Collected data entries:

★ ★ ★ ★

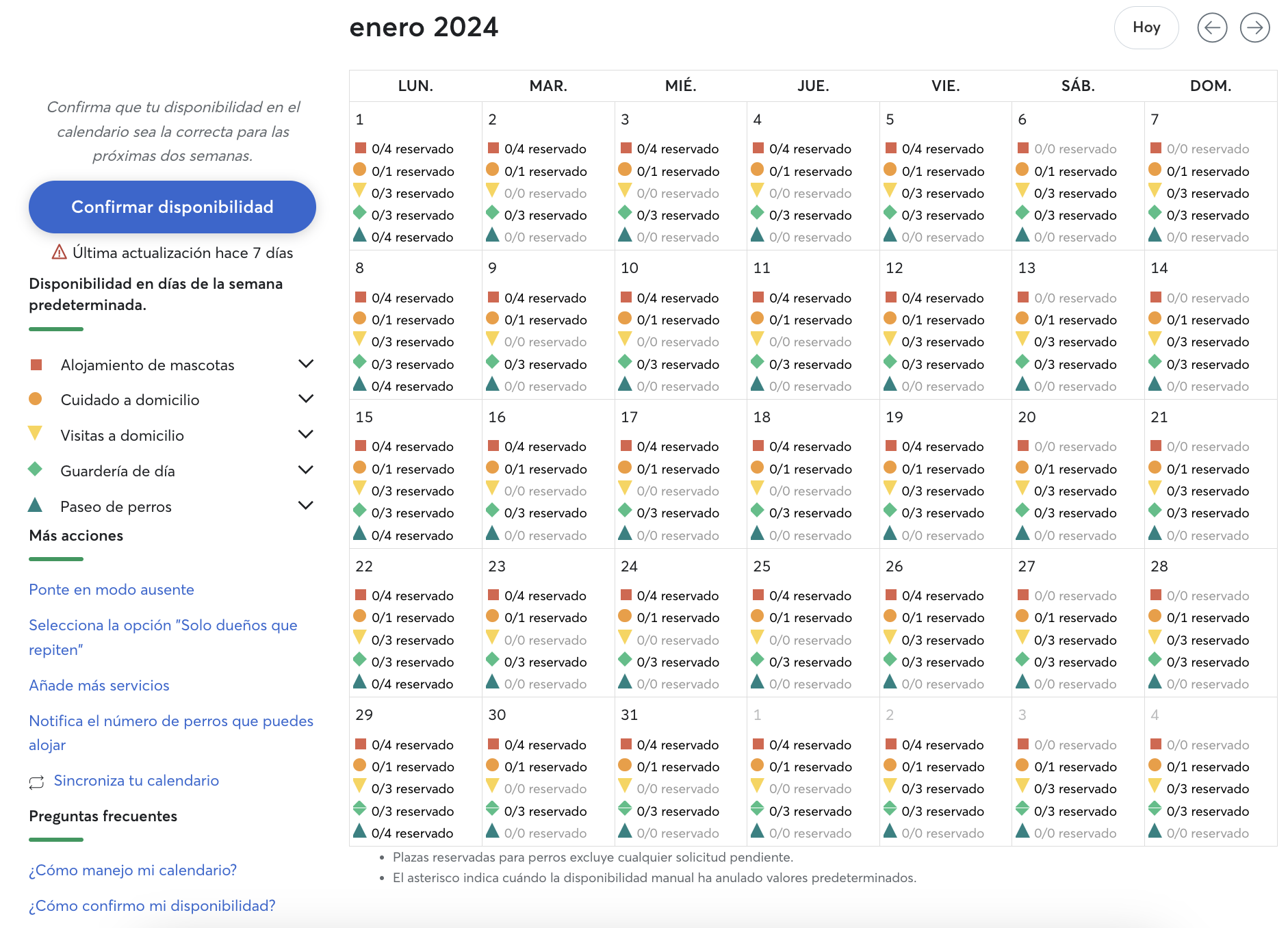Expand the Paseo de perros section

(x=306, y=505)
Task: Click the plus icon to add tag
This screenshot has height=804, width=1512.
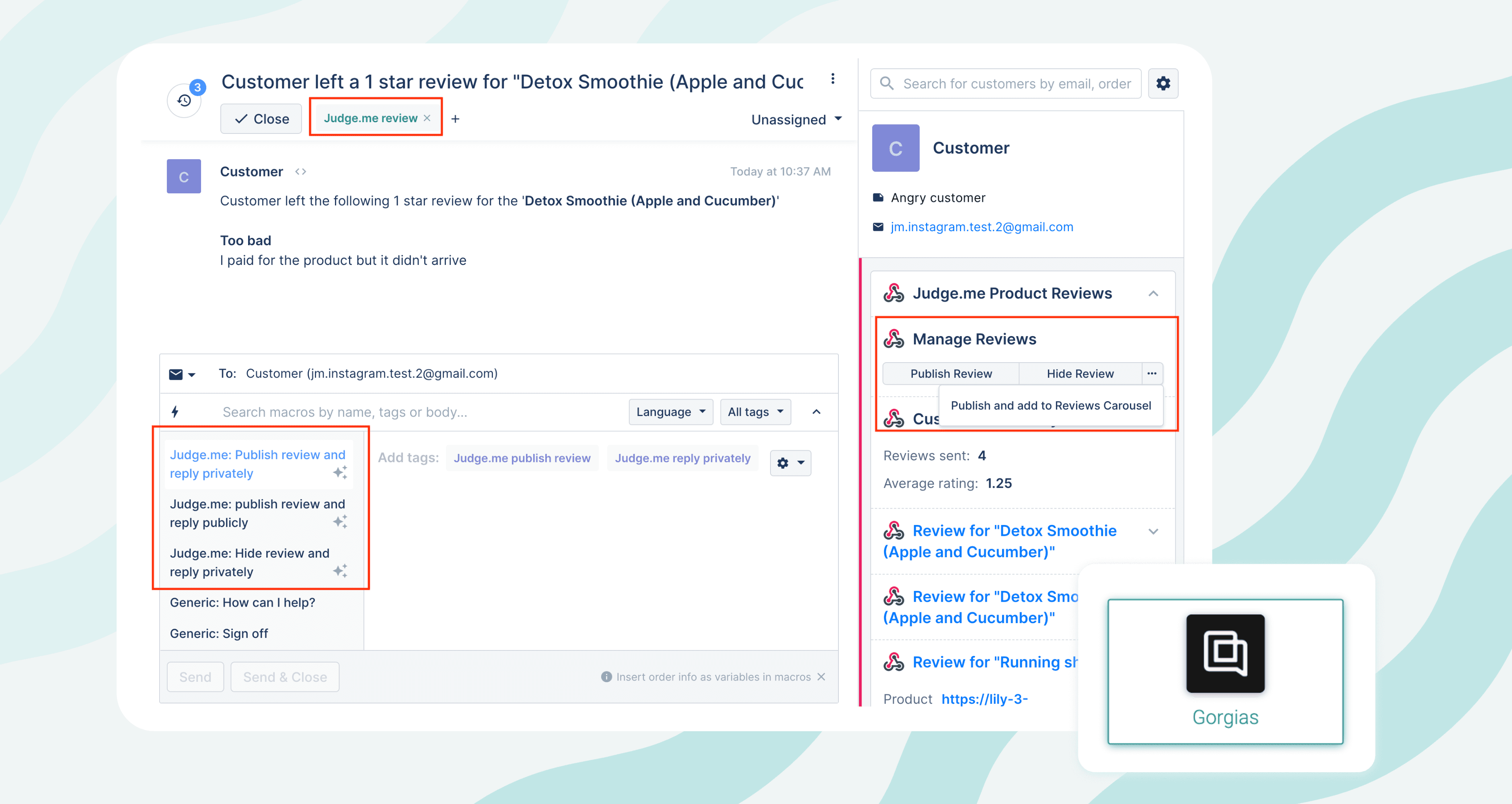Action: (x=456, y=119)
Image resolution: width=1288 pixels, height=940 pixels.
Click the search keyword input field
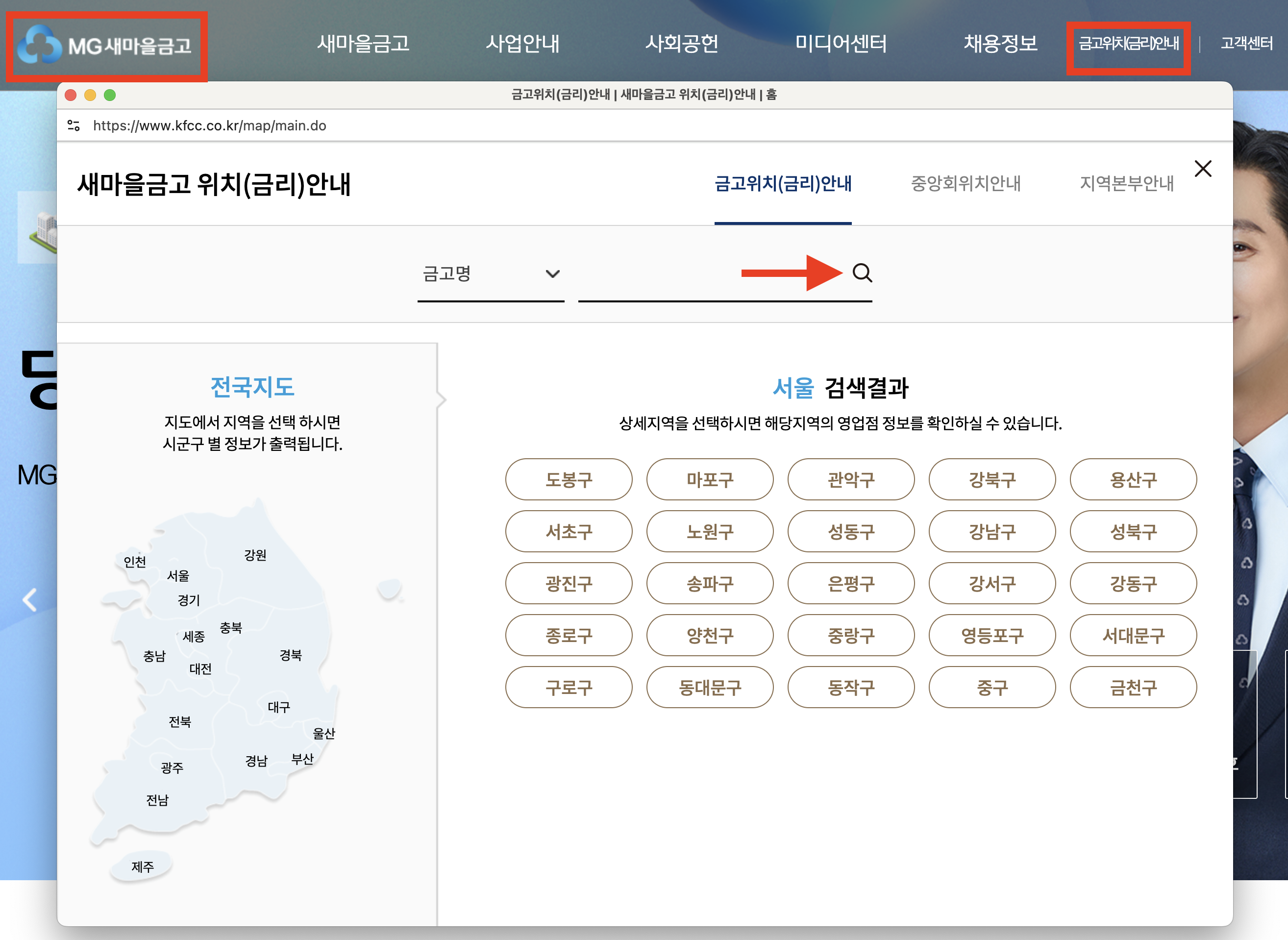[711, 273]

★ ★ ★ ★

Word for word, restate the lines from the line with "Task: Click the plus icon to add tag" through the last line of the entries, and nothing beyond them. Omit pictures.

■ THE ANSWER:
Task: Click the plus icon to add tag
This screenshot has height=804, width=1512.
Action: (x=456, y=119)
Image resolution: width=1288 pixels, height=940 pixels.
Click the search keyword input field
[711, 273]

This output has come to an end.